Session U12 of the AGU Fall meeting (Session organizers: Gerald North, Bette Otto-Bliesner, John M. Wallace, and Ian Kraucunas[ of NRC]) has the following session description

Numerous studies concerning large-scale surface temperature reconstructions have been published over the last decade. The National Research Council recently completed a report summarizing the status of these efforts. The session invites contributions on the various types of proxy evidence and methods used to derive large-scale climate reconstructions for the past 2,000 years. Of special interest are updated proxy records or new proxy data from under-sampled regions, the spatial and temporal extent of past temperature anomalies as well as their central locations and timings, and reconstructions of solar and volcanic forcing, precipitation, or other climate variables over the past two millennia.

Abstracts are due by Sept 7. Here is my draft. Suggestions are welcome.

The report of the National Research Council (NRC) panel made several important recommendations about reconstruction methodology, including concluding that strip-bark samples (bristlecones/foxtails) should be avoided in temperature reconstructions and that non-robustness to subset selection should be considered in confidence estimation. Inconsistently, their report relied on and illustrated studies that are affected by these problems. We demonstrate the impact of implementing NRC panel recommendations on prominent reconstructions, showing that none of them provide reliable information on relative medieval-modern temperature levels.

28 Comments

  1. Steve Sadlov
    Posted Sep 5, 2006 at 11:30 AM | Permalink

    That would be sure to stir up some lively discussion and maybe even some follow on papers by others who are interested in this topic. Would be great to see some groups from the geological community proper take on a few of them. ;)

  2. John Hekman
    Posted Sep 5, 2006 at 2:44 PM | Permalink

    Instead of “none of them provide reliable information”, it might have more chance of acceptance if you said “the conclusions drawn from these studies are not supported by the statistical results, especially given the recommendation of the NAS panel to avoid the use of strip-bark samples.”

  3. TAC
    Posted Sep 5, 2006 at 3:39 PM | Permalink

    The recent report of the National Research Council (NRC) panel made includes several important many welcome recommendations about related to climate reconstruction methodology.

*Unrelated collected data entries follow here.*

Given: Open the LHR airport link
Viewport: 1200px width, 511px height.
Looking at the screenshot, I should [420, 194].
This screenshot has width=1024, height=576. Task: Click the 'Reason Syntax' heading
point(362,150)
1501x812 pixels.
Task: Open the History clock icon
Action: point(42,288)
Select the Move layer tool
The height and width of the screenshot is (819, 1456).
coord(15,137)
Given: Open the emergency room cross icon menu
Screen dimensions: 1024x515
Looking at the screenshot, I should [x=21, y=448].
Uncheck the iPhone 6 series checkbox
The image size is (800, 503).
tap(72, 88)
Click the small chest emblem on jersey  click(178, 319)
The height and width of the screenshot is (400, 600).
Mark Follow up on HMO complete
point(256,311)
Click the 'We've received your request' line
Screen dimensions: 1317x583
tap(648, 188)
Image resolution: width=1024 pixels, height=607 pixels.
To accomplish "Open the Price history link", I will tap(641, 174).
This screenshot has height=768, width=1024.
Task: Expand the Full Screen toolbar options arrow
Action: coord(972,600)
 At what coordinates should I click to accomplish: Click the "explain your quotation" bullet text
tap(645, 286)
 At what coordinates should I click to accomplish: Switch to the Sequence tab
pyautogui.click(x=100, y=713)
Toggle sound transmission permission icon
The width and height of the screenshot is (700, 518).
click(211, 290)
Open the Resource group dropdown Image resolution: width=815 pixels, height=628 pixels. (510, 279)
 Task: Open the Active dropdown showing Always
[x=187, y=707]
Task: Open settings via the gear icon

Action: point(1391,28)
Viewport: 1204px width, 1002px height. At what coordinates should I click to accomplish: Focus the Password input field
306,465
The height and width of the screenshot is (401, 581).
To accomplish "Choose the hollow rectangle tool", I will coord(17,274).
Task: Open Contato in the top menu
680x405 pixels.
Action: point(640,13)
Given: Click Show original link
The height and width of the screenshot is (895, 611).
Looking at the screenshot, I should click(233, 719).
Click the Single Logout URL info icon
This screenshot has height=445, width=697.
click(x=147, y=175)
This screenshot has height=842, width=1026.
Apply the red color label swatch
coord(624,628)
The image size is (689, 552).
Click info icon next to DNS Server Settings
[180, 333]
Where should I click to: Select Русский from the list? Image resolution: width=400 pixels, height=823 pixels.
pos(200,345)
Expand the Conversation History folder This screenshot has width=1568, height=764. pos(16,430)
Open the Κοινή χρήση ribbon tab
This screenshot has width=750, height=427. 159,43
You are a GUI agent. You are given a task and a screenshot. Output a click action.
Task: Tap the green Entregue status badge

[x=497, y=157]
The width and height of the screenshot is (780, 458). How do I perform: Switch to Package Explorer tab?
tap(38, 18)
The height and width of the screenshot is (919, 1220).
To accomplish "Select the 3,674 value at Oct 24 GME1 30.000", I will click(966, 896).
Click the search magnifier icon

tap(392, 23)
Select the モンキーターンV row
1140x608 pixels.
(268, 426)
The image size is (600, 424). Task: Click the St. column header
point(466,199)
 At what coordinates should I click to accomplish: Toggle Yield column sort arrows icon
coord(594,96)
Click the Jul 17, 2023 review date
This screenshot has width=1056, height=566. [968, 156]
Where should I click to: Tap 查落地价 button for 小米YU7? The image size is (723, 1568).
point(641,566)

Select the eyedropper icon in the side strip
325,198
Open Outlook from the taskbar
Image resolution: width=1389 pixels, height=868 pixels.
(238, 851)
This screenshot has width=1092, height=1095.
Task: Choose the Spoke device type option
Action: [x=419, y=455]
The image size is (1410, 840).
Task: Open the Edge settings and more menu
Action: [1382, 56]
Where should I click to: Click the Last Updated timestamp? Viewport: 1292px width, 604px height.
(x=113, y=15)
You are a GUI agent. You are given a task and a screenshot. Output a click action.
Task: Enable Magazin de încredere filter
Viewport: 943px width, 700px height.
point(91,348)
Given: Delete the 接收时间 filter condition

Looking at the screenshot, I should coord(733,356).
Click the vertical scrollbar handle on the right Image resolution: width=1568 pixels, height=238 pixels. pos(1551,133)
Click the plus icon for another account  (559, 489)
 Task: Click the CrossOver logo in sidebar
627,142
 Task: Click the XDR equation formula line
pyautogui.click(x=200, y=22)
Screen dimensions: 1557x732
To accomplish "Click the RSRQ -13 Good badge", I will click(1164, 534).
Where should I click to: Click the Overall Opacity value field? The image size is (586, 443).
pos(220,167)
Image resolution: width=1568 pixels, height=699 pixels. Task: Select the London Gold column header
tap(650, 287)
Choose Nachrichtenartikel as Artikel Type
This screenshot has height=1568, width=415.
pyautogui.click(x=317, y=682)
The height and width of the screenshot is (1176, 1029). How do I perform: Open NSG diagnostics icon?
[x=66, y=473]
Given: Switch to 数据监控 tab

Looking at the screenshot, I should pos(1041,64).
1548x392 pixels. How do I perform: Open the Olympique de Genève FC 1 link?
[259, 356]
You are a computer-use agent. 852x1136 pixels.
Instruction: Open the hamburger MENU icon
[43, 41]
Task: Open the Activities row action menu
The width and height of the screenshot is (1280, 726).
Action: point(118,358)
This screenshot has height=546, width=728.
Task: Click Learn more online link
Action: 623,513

Two key conclusions are including concluding that strip-bark samples (bristlecones/foxtails) are unreliable and should be avoided in temperature reconstructions and that methods for quantifying reconstruction uncertainty need to account for non-robustness to subset selection should be considered in confidence estimation. Inconsistently, their report relied on and illustrated studies that are affected by these problems. Here we consider the impact that the NRC recommendations, if they had been followed, would have had on several prominent climate reconstructions. Applying the NRC-recommended methods, we find that We demonstrate the impact of implementing NRC panel recommendations on prominent reconstructions, showing that none of them provide reliable information on relative medieval-modern temperature levels the statistical results no longer support the conclusions originally drawn from these studies. are not by the statistical results, especially given the recommendation of the NAS panel to avoid the use of strip-bark samples.

  4. Pat Frank
    Posted Sep 5, 2006 at 3:41 PM | Permalink

    “including concluding” is a little awkward. As alternatives, you could eliminate “including” entirely without changing the message, or else write, ‘… methodology, including the conclusion that…”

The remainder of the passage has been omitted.